_抜粋テキスト_:
--------------------

Python
scikit-learn

scikit-learnのCountVectorizerメモ

CountVectorizerのメモ

test.py
from sklearn.feature_extraction.text import CountVectorizer

corpus = ["ああ いい うう", "ああ いい ええ"]

vectorizer = CountVectorizer()
X = vectorizer.fit_transform(corpus)
features = vectorizer.get_feature_names()

print(features)

print(type(X))
print(X)
print(X.shape)
print(X.toarray())

出力

['ああ', 'いい', 'うう', 'ええ']
<class 'scipy.sparse.csr.csr_matrix'>
  (0, 2)        1
  (0, 1)        1
  (0, 0)        1
  (1, 3)        1
  (1, 1)        1
  (1, 0)        1
(2, 4) #サンプル数、特徴数
[[1 1 1 0] #ああ いい うう
 [1 1 0 1]] #ああ いい ええ

transform

corpus = ["ああ いい うう", "ああ いい ええ"]
vectorizer = CountVectorizer()
X = vectorizer.fit_transform(corpus)
features = vectorizer.get_feature_names()

print(features)
print(X.toarray())

new_doc = ["ああ いい うう ええ", "ええ おお"]
new_X = vectorizer.transform(new_doc)

features = vectorizer.get_feature_names()
print(features)
print(new_X.toarray())
['ああ', 'いい', 'うう', 'ええ']
[[1 1 1 0]
 [1 1 0 1]]
['ああ', 'いい', 'うう', 'ええ']
[[1 1 1 1]
 [0 0 0 1]] #「おお」は対象外

例2

「,」区切りの場合は?

corpus = ["ああ,いい,うう", "ああ,いい,ええ"]
vectorizer = CountVectorizer()
X = vectorizer.fit_transform(corpus)
features = vectorizer.get_feature_names()

print(features)
['ああ', 'いい', 'うう', 'ええ']

「:」区切りの場合は?

corpus = ["ああ:いい:うう", "ああ:いい:ええ"]
vectorizer = CountVectorizer()
X = vectorizer.fit_transform(corpus)
features = vectorizer.get_feature_names()

print(features)
['ああ', 'いい', 'うう', 'ええ']

「、」の区切りは?

corpus = ["ああ、いい、うう", "ああ、いい、ええ"]
vectorizer = CountVectorizer()
X = vectorizer.fit_transform(corpus)

--------------------

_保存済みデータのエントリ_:
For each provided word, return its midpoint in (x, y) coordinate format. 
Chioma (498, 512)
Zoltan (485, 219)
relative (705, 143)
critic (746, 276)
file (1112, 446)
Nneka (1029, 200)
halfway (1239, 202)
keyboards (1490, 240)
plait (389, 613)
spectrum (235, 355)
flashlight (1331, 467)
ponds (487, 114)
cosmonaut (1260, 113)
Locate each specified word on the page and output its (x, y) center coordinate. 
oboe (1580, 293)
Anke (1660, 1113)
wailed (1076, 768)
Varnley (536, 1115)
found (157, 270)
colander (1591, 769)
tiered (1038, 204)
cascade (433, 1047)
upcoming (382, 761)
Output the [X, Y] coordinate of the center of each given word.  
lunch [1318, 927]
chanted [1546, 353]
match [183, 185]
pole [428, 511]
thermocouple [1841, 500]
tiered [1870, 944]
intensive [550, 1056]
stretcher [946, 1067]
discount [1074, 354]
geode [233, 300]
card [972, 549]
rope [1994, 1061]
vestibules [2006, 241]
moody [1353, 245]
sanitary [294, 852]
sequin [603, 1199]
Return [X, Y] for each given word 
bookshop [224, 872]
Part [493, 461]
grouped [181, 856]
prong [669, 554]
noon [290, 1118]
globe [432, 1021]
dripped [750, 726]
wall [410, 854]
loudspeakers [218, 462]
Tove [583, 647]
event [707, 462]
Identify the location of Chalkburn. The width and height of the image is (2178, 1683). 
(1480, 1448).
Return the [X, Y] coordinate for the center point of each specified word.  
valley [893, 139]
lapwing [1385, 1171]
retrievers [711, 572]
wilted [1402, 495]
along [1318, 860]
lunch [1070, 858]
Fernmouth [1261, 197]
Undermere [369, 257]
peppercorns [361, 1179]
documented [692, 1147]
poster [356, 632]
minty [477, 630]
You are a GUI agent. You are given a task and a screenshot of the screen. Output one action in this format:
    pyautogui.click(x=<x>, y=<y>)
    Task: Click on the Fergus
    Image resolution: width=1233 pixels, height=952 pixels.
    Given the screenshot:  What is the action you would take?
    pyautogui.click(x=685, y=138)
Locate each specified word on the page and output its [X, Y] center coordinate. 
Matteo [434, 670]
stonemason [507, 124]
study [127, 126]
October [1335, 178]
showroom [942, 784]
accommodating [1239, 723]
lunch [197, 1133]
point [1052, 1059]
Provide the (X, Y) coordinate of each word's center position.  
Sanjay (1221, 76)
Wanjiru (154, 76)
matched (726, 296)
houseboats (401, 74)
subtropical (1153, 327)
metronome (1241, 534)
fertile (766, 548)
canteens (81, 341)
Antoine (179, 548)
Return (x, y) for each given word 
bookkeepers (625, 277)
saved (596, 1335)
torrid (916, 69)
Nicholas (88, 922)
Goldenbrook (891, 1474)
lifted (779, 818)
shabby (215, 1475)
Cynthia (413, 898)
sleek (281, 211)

--------------------

_課題_:
(a) CountVectorizerのメモで、transformした2つ目の文書「ええ おお」の結果が[0 0 0 1]になるのはなぜですか。1〜3文で説明してください。
(b) CountVectorizerのメモでは、fit_transformが返すXの型は何と出力されていますか。
(c) CountVectorizerのメモの続きを、最後の行のあとから書いてください。

_解答例_:
(a) 特徴は、fit_transformで覚えた「ああ」「いい」「うう」「ええ」の4つのまま変わりません。「おお」はその中にないので対象外になり、「ええ」の列だけが1になって[0 0 0 1]になります。

(b) <class 'scipy.sparse.csr.csr_matrix'>と出力されています。

(c)
features = vectorizer.get_feature_names()

print(features)
['ああ', 'いい', 'うう', 'ええ']

tokenizer

tokenizer引数

def tokenize(t):
    print(t)
    return t

corpus = ["ああ、いい、うう", "ああ、いい、ええ"]

vectorizer = CountVectorizer(tokenizer=tokenize)
X = vectorizer.fit_transform(corpus)
features = vectorizer.get_feature_names()

print(features)
ああ、いい、うう
ああ、いい、ええ
['、', 'あ', 'い', 'う', 'え']
def tokenize(t):
    print(t)
    return t.split('猫')

corpus = ["ああ猫いい猫うう", "ああ猫いい猫ええ"]
vectorizer = CountVectorizer(tokenizer=tokenize)
X = vectorizer.fit_transform(corpus)
features = vectorizer.get_feature_names()

print(features)
ああ猫いい猫うう
ああ猫いい猫ええ
['ああ', 'いい', 'うう', 'ええ']
def tokenize(t):
    print(t)
    return t

corpus = ["あ、い、う", "あ、い、え"]
vectorizer = CountVectorizer(tokenizer=tokenize)
X = vectorizer.fit_transform(corpus)
features = vectorizer.get_feature_names()

print(features)
あ、い、う
あ、い、え
['、', 'あ', 'い', 'う', 'え']
def tokenize(t):
    print(t)
    return t

corpus = ["あい猫、う", "あ、い、え"]
vectorizer = CountVectorizer(tokenizer=tokenize)
X = vectorizer.fit_transform(corpus)
features = vectorizer.get_feature_names()

print(features)
あい猫、う
あ、い、え
['、', 'あ', 'い', 'う', 'え', '猫']

tokenizerを渡さない場合は?

corpus = ["あい猫、う", "あ、い、え"]
vectorizer = CountVectorizer()
X = vectorizer.fit_transform(corpus)
features = vectorizer.get_feature_names()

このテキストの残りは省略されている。